Le innovazioni nel diritto processuale e la filosofia della prassi

Quaderno 16 (XXII)
§ (20)

L’espressione contenuta nella prefazione alla Critica dell’Economia politica (1859): «così come non si giudica ciò che un individuo è da ciò che egli sembra a se stesso» può essere riallacciata al rivolgimento avvenuto nel diritto processuale e alle discussioni teoriche in proposito, e che nel 1859 erano relativamente recenti. La vecchia procedura infatti esigeva la confessione dell’imputato (specialmente per i delitti capitali) per emettere la sentenza di condanna: l’«habemus confidentem reum» pareva il fastigio di ogni procedimento giudiziario, donde le sollecitazioni, le pressioni morali e i vari gradi di tortura (non come pena, ma come mezzo istruttorio). Nella procedura rinnovata, l’interrogatorio dell’imputato diventa solo un elemento talvolta trascurabile, in ogni caso utile solo per dirigere le ulteriori indagini dell’istruttoria e del processo, tanto che l’imputato non giura e gli viene riconosciuto il diritto di non rispondere, di essere reticente e anche di mentire, mentre il peso massimo è dato alle prove materiali oggettive e alle testimonianze disinteressate (tanto che i funzionari dello Stato non dovrebbero essere considerati testimoni ma solo referendari del pubblico ministero).

È da ricercare se sia già stato fatto un tale riavvicinamento tra il metodo istruttorio per ricostruire la responsabilità penale dei singoli individui e il metodo critico, proprio della filosofia della prassi, di ricostruire la «personalità» oggettiva degli accadimenti storici e del loro svolgimento, e 〈se sia già stato〉 esaminato il movimento per la rinnovazione del diritto processuale come un elemento «suggestivo» per la rinnovazione dello studio della storia: il Sorel avrebbe potuto fare l’osservazione, che rientra nel suo stile.

È da osservare come il rinnovamento del diritto processuale, che ebbe una importanza non lieve anche nella sfera politica, determinando un rafforzamento della tendenza alla divisione dei poteri, e all’indipendenza della magistratura (quindi alla riorganizzazione generale della struttura [dell’apparato] governativo) si sia attuato in molti paesi, riportando in molti casi ai vecchi metodi istruttori e perfino alla tortura: i sistemi della polizia americana, con il terzo grado degli interrogatori, sono abbastanza noti.

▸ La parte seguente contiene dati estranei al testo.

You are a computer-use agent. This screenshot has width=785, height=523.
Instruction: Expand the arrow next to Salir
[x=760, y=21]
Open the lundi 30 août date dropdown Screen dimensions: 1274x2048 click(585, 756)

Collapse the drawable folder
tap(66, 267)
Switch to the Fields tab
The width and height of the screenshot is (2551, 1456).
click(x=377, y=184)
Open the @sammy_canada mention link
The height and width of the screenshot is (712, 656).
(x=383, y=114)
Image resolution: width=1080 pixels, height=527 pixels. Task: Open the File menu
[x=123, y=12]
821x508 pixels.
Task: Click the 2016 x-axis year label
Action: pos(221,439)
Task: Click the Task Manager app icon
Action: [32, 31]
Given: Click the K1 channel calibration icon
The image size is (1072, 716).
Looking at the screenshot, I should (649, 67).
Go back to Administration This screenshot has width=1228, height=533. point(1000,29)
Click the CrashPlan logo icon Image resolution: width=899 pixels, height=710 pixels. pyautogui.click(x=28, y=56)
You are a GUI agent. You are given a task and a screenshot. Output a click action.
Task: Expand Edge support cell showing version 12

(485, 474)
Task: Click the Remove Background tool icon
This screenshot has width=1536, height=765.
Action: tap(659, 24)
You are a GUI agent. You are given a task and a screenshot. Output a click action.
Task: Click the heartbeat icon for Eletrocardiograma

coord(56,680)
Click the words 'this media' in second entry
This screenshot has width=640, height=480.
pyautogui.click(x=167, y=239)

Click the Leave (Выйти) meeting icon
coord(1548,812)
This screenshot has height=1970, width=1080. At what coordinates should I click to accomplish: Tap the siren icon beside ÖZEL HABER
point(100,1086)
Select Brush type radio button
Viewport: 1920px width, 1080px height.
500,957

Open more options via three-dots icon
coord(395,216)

Così ha perduto molto dei suoi caratteri la figura dell’avvocato fiscale, che dovrebbe rappresentare oggettivamente gli interessi della legge e della società legale, i quali sono lesi non solo quando un colpevole rimane impunito ma anche e specialmente se un innocente viene condannato. Pare invece si sia formata la convinzione che il fisco sia un avvocato del diavolo che vuole nell’inferno specialmente gli innocenti per fare le fiche a dio, e che il fisco debba perciò sempre volere sentenze di condanna.